The agency responsible for managing the $26.9 trillion federal debt needs to improve its information system controls or risk the security of sensitive financial data, according to the Government Accountability Office.
While the Bureau of the Fiscal Service addressed five previous recommendations, 16 related to security management, access controls and configuration management deficiencies remain unresolved — on top of eight new ones in areas like segregation of duties, GAO found in its annual audit.
Details on the deficiencies were deemed “sensitive information” by BFS and not publicly disclosed, but the agency said it’s drafting a comprehensive audit remediation plan.
“These new and continuing information system control deficiencies, which collectively represent a significant deficiency, increase the risk of unauthorized access to, modification of, or disclosure of sensitive data and programs and disruption of critical operations,” reads GAO’s public report.
BFS managed to maintain “effective internal control” of federal debt reporting by strengthening access and monitoring controls around data sets that can only be altered with its mainframe change-management tool, reads the report.
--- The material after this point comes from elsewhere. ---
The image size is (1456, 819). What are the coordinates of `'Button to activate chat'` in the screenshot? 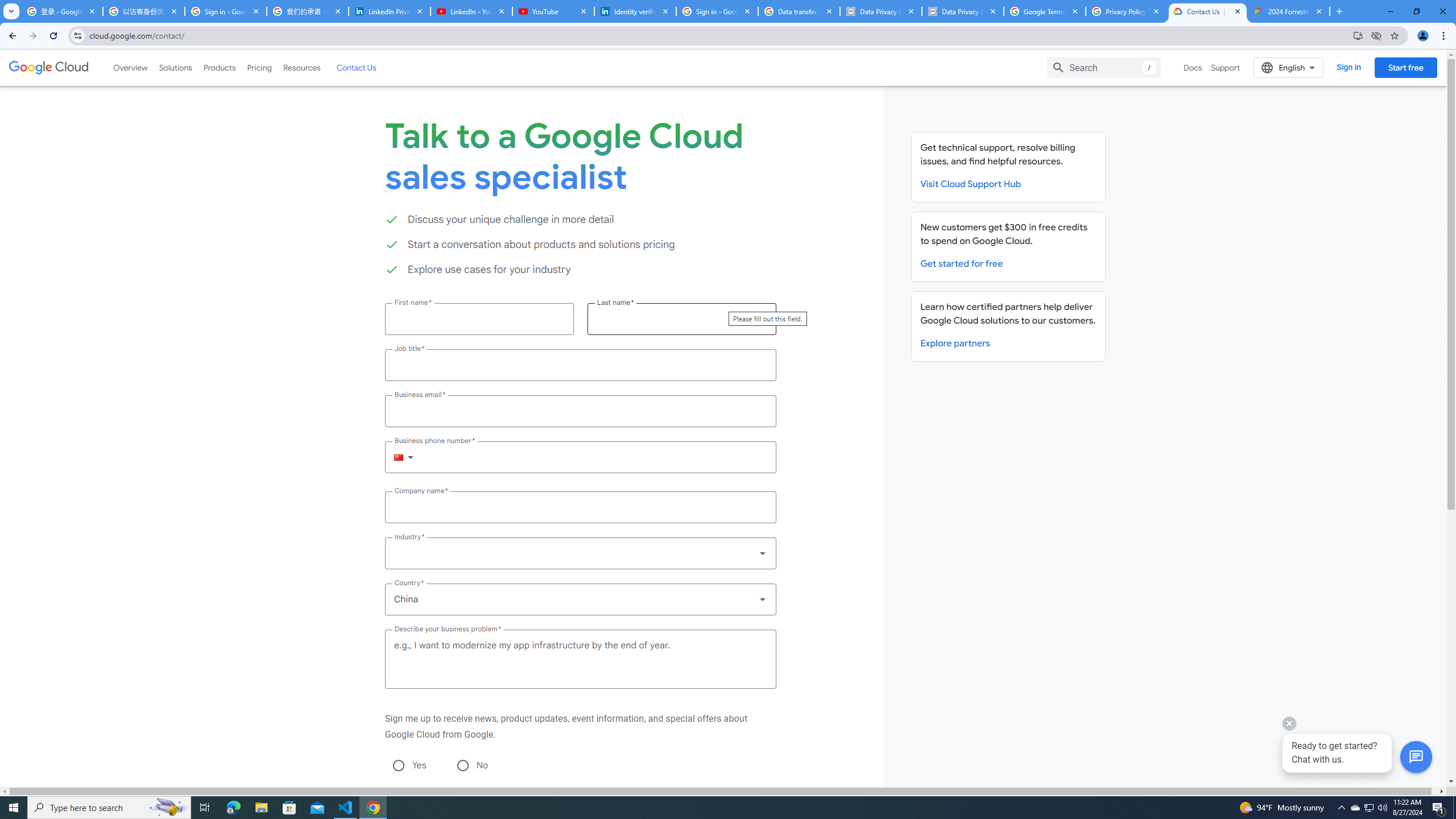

The agency also improved its monitoring of compliance with baseline security requirements.
But GAO found mainframe security controls weren’t used in accordance with the concept of least privilege and mainframe security architecture documents needed improvement.
Security and configuration management controls remain inadequate and responsibilities unclear, with one person sometimes in charge of activities better split between two or more people or units to catch errors and suspicious activity, according to the report.
The head of BFS has 180 days to formally respond to the report with actions taken or planned.